Training Score: 0.9917457697069748
Testing Score: 0.9924164259182832


In [13]:
# Train a Random Forest Classifier model and print the model score
from sklearn.preprocessing import StandardScaler
scaler = StandardScaler().fit(X_train)
X_train_scaled = scaler.transform(X_train)
X_test_scaled = scaler.transform(X_test)

In [15]:
X_train_scaled

array([[ 0.80886832,  0.79384697,  0.79707891, ...,  0.61617959,
         1.04220332,  0.79707891],
       [ 0.33129969,  0.33418772,  0.33137672, ...,  0.0910059 ,
         1.04220332,  0.33137672],
       [-0.95813562, -0.96949134, -0.97020118, ..., -0.95934147,
        -0.67439464, -0.97020118],
       ...,
       [ 0.80886832,  0.82531509,  0.82096107, ...,  0.61617959,
         1.04220332,  0.82096107],
       [ 0.37905655,  0.35666494,  0.35525888, ...,  0.0910059 ,
         1.04220332,  0.35525888],
       [-1.34019053, -1.31901219, -1.31649255, ..., -1.48451515,
        -0.67439464, -1.31649255]])

In [16]:
X_test_scaled

array([[-0.62383758, -0.63682841, -0.63585089, ..., -0.43416778,
        -0.67439464, -0.63585089],
       [-0.3372964 , -0.31877567, -0.31344169, ..., -0.43416778,
        -0.67439464, -0.31344169],
       [ 0.42681342,  0.41622959,  0.41496429, ...,  0.61617959,
         1.04220332,  0.41496429],
       ...,
       [ 0.09251537,  0.11278705,  0.11643725, ...,  0.0910059 ,
         1.04220332,  0.11643725],
       [ 0.28354283,  0.29934802,  0.29555348, ...,  0.0910059 ,
         1.04220332,  0.29555348],
       [-0.3372964 , -0.35698696, -0.36120602, ..., -0.43416778,
        -0.67439464, -0.36120602]])

In [17]:
from sklearn.ensemble import RandomForestClassifier
clf = RandomForestClassifier(random_state = 13).fit(X_train_scaled, y_train)

In [18]:
print(f"Training Score: {clf.score(X_train_scaled, y_train)}")
print(f"Testing Score: {clf.score(X_test_scaled, y_test)}")

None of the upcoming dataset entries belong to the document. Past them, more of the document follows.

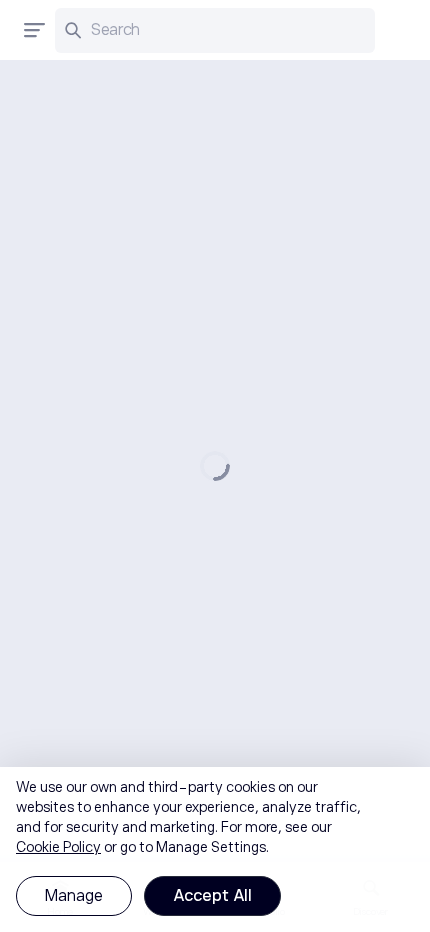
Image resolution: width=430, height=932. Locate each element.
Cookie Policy (58, 847)
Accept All (212, 896)
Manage (74, 896)
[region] (215, 849)
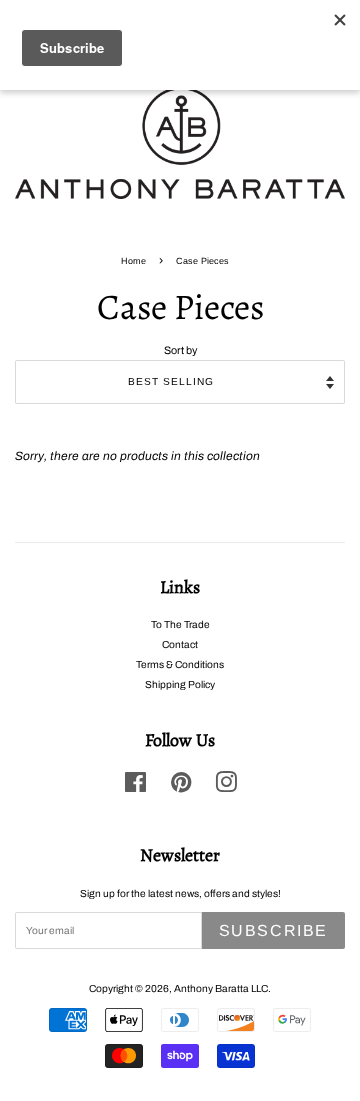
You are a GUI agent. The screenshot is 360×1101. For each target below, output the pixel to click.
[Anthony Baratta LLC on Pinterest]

Training Score: 0.9972313935892144
Testing Score: 0.9913330581923235


Although the training score for the Random Forest Model was higher than that of the Logistic Regression model, the testing score was higher on the Logistic Regression model. However, both models had an accuracy scores of greater than 99%, making them both successful.